Dann: Der von Planck vertretene, physikalische Realismus ist kaum weniger fragwürdig als der Universalienrealismus der mittelalterlichen Aristoteliker. Planck behauptet eine von der Wahrnehmung und dem Empfinden des Menschen unabhängige Wirklichkeit, kann aber nicht umhin, sich den Zugang zu dieser Wirklichkeit über an das menschliche Bewusstsein gebundene und insofern davon abhängige Zeichen- oder Symbolsysteme zu verschaffen. Die Behauptung, in diesen Systemen Wirklichkeit zu haben und mit Hilfe dieser Systeme über das Wirkliche etwas Allgemeines und dauerhaft Verbindliches aussagen zu können, ist geradezu eine quasi-religiöse Annahme (im Sinne einer Verlagerung des von Planck bekämpften Wunders in der Physik in die Sprache und ihr Verhältnis zum Wirklichen). Ähnliches gilt für die mit dieser Annahme eng verbundene kosmologische Annahme einer im Wirklichen auffindbaren sicheren, wenngleich quantenphysikalisch relativierten probabilistischen Ordnung.

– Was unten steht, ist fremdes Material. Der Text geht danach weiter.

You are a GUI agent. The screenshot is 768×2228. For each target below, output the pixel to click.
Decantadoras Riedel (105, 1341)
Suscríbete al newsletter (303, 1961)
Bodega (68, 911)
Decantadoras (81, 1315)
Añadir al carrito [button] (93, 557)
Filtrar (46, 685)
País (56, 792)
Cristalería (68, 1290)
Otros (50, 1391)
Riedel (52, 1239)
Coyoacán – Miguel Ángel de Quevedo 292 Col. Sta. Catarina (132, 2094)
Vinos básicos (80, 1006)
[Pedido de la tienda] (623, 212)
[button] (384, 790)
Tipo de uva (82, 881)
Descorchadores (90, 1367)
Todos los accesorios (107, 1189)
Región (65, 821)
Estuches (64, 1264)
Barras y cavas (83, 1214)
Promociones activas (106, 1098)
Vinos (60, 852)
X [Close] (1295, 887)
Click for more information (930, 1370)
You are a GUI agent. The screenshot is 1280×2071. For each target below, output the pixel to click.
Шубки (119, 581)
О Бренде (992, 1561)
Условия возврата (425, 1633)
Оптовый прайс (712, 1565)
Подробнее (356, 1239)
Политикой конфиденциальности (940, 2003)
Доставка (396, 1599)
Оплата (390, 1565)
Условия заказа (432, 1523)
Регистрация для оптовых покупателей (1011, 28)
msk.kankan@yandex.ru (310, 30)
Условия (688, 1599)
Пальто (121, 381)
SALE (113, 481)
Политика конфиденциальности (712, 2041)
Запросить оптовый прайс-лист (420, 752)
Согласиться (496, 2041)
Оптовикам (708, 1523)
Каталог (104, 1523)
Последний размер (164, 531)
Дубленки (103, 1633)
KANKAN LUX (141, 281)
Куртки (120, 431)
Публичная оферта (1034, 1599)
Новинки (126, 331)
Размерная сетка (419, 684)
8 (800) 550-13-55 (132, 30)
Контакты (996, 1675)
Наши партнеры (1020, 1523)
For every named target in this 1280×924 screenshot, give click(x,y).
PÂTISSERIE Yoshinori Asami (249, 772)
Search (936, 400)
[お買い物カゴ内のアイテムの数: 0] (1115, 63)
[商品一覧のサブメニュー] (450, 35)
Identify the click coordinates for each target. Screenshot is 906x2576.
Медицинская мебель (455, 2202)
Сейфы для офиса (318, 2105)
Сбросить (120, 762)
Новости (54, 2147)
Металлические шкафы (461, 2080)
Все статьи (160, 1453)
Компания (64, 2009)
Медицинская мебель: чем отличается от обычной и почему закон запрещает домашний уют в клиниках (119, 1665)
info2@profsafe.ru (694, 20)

Anmerkung: Gerade auch in der Erkenntnistheorie deutet Whitehead mit seiner überzogenen Verallgemeinerung durchaus in die richtige Richtung: „The safest general characterization of the European philosophical tradition is that it consists of a series of footnotes to Plato.“ Nach wie vor arbeiten wir uns im Westen an Platon und Aristoteles ab.

Samstag, 14. Juni 2025

1150

Nominalismus geht und führt dann in die Irre, wenn er in Konstruktivismus umschlägt.

Freitag, 6. Juni 2025

1149

Es steht ein wohl letzter beruflicher Wechsel bevor. Noch einmal und im Umfang deutlich ausgeweitet werde ich in der Lehre gefordert sein. Noch einmal und schärfer noch als bisher stehe ich damit vor der Frage, was ich überhaupt (noch) zu sagen habe, was ich überhaupt (noch) sagen kann. Was kann ich, der sich mit guten Gründen zunehmend zum Schweigen genötigt sieht, Menschen sagen, die mit guten Gründen von mir vor allem dies erwarten werden: eine überzeugende normativ-praktische Klarheit?

Sonntag, 1. Juni 2025

1148

Wenn Appelle notwendig erscheinen, dann ist es regelmäßig bereits zu spät.

1147

Ich setzte mich derzeit noch einmal dem Anspruch der Kenosis aus. Selbstentleerung ist die Bedingung der messianischen Praxis des als ob nicht – dies nicht im Sinne der Vorbereitung auf ein Neues, auf ein anderes Substanzielles, sondern im Sinne der Bedingung messianischer Daseinsfähigkeit überhaupt.

1146

Die mittelalterlichen (augustinischen) Vorbehalte gegenüber dem allzu großen Interesse am Natürlichen, am Empirischen: darin enthalten eine noch falsch begründete, aber dennoch bereits treffende Ahnung von der Wirklichkeitsgefangenschaft, in die man sich verstricken kann, von dem Verlust jeder Freiheitssicherung.

1145

Die Sehnsucht nach Wundern, das Streben nach Weisheit: Ausdruck der Unfähigkeit oder des Unwillens, einfach in der Welt, einfach da zu sein.